Quote: "This week is key. I'm expecting turbulence or volatility to remain with us until we have a better understanding of where central banks stand," said Andrea Carzana, a fund manager at Columbia Threadneedle Investments. "Further consolidation is likely in March, but we expect the market to find support shortly and subsequently challenge the recent highs again," added Jeff Hirsch, editor of the Stock Trader's Almanac, noting that April is statistically the best month of the year.
Another area that is taking bets is a potential increase in inflation due to recent stimulus efforts. The House passed President Biden's $1.9T coronavirus relief bill on Saturday, while the Senate is expected to follow suit shortly. The package includes funding for vaccines and medical supplies, an extension of unemployment benefits, a round of $1,400 stimulus checks to individuals, and financial aid to small businesses and state and local governments. As a result, the U.S. Treasury is expected to sell a huge amount of debt in coming months to pay for the measure aimed at supporting the recovery.

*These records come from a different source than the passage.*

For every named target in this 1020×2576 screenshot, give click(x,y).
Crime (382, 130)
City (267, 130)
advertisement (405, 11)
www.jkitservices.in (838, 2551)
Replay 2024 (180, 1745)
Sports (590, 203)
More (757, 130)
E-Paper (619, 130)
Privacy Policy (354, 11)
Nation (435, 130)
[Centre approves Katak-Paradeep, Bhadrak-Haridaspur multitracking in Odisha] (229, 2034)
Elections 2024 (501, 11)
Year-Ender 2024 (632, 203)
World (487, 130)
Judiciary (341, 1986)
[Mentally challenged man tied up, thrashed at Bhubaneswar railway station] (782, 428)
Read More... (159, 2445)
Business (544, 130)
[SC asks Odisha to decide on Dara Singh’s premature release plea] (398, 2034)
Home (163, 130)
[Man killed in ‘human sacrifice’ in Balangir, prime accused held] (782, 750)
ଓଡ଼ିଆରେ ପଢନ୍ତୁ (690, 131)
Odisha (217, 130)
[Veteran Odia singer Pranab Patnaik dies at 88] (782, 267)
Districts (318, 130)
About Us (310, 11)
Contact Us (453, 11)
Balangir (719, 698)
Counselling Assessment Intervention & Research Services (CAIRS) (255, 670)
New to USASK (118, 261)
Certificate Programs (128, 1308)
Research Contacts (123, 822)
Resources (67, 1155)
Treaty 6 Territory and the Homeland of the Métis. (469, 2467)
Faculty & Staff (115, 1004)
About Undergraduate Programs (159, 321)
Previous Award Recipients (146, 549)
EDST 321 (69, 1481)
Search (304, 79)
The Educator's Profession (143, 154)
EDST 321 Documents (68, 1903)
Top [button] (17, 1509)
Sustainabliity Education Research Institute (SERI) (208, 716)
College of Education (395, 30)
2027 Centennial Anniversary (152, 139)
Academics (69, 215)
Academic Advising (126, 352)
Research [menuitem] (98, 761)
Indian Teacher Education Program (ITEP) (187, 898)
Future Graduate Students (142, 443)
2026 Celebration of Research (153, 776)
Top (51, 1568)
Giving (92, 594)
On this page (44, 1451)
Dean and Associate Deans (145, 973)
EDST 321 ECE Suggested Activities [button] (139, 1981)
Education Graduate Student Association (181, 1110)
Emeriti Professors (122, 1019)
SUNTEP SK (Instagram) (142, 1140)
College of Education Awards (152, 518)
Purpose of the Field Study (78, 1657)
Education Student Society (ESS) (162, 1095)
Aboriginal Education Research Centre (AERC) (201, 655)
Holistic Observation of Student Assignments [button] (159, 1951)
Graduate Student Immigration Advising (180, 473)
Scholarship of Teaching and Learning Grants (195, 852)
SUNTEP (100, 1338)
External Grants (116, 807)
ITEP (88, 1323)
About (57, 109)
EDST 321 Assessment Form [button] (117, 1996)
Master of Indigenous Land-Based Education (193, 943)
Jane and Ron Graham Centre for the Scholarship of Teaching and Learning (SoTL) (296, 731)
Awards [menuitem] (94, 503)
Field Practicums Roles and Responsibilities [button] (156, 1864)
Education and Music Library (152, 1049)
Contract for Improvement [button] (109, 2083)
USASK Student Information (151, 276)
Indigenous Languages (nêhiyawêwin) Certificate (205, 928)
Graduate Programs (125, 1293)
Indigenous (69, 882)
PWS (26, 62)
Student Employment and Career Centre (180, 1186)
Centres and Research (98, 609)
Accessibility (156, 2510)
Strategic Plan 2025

Go deeper: Fed Chair Jay Powell has aligned with the administration in waving off concerns about an over-heated economy, saying the job market has ways to go before inflation fears are justified. The support could trigger a strong period of growth, low unemployment and rising wages, though critics argue that it may lead to a cycle of rising prices, higher interest rates and a ballooning national debt. The views don't only have investors sizing up March, but also who will be in the championship at the end 2021.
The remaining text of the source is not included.